- _SET OF TASKS_:
1) In the forum thread on URL rewriting, during which phase of the Apache API are .htaccess and mod_rewrite processed?
2) Continue the forum thread on URL rewriting from the point where it stops.

- _PAGE TEXT_:
11:21 pm on Dec 28, 2005 (gmt 0)

10+ Year Member



OK,this is getting way over my head. I have a re-write that works fine.
RewriteRule ^color-purple-(.*).html$ /color-purple.php?search_fd1=$1

Will write: domain/color-purple-flowers.html.
Not a problem. I can also use this for my products page such as: domain/products-prodID.html

But I also have hundreds of inner pages made up of categories and than sub-categories.

domain/fruits-red-cherries
domain/fruits-blue-blueberries
and than........

domain/vegetables-green-peas
domain/vegeatables-yellow-corn
and so on.........

I basically have about 25 categories and about 12 sub-categories in each. I obviously can't have 300 seperate re-write rules for each one.
Each page uses the variable "$thisPage" such as:
$thisPage="fruits-red.php"
$thisPage="fruits-blue.php" etc..
I was hoping I could somehow use my php variable to create the re-write on the fly but I don't think that's possible. Probably because it looks at the .htaccess first and has no idea what the page is anyway?

The only other thing I can think of would be to create a directory for each category and than place an .htaccess in each directory folder with a re-write for each sub-directory. So I would have abot 12 rules and 25 seperate .htaccess files. That would give me:

domain/fruits/red-cherries
domain/vegetables/green-peas etc.....

Would that be the way to go or is that also too much?
I hope this makes sense, my brain is about fried!

I'm counting on you for this JD :)

jdMorgan

11:48 pm on Dec 28, 2005 (gmt 0)

WebmasterWorld Senior Member 10+ Year Member



You are correct: .htaccess and mod_rewrite are processed in the URL-to-filename translation phase of the Apache API, *before* the content-handling phase is invoked to run php. So you can pass variables from .htaccess to php within the context of a single HTTP request, but not vice versa.

- _COLLECTED MATERIAL_:
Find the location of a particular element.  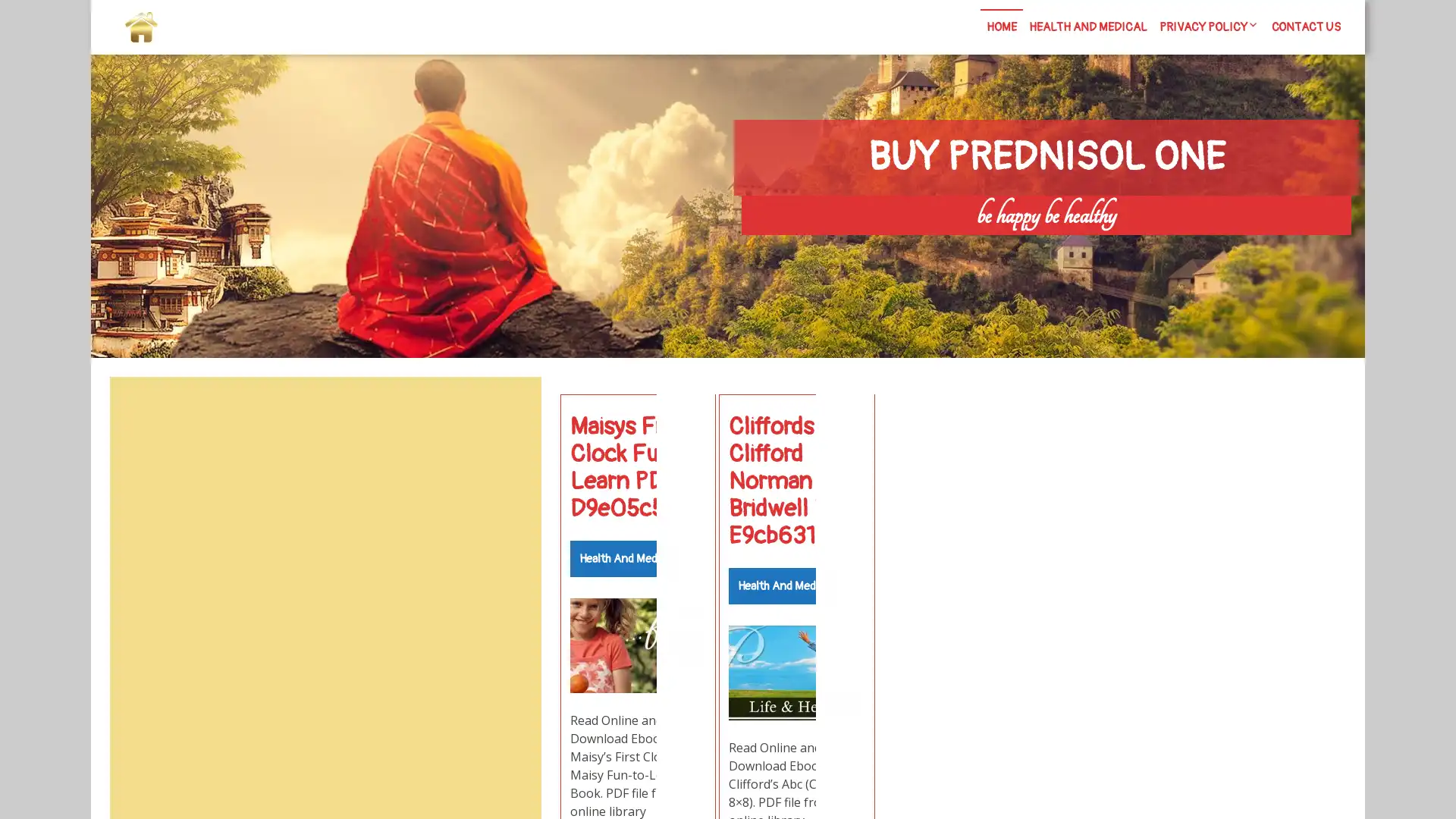

Search is located at coordinates (506, 413).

- _NUMBERED RESPONSES_:
1) The URL-to-filename translation phase, before the content-handling phase that runs php.

2)
You could put an .htaccess file in each subdirectory. This has the benefit of execution efficiency, but makes modifications and maintenance more difficult.

But you could also likely come up with a minimal set of just a few rules to handle your 300 URLs, using multiple variables in each rule. How you would do this depends on precisely how you want to map URL-strings to script calls and query string name/value pairs, and on how consistent you've been in naming/mapping these URL-string-to-script calls. The single-variable example you provided isn't sufficient to discuss this further, though.

BTW, you can make your existing rule much more efficient:


RewriteRule ^color-purpl[b]e-([^.]+)\.h[/b]tml$ /color-purple.php?search_fd1=$1 [L]

Using a forward-only negative match on "." prevents the regex parser from having to do any 'back-off' passes (5 in this example) to get a match, and will speed processing.

Jim

fjpapaleo

12:14 am on Dec 29, 2005 (gmt 0)

10+ Year Member



Thanks JD! I knew if anyone could answer this it would be you. I'll try it.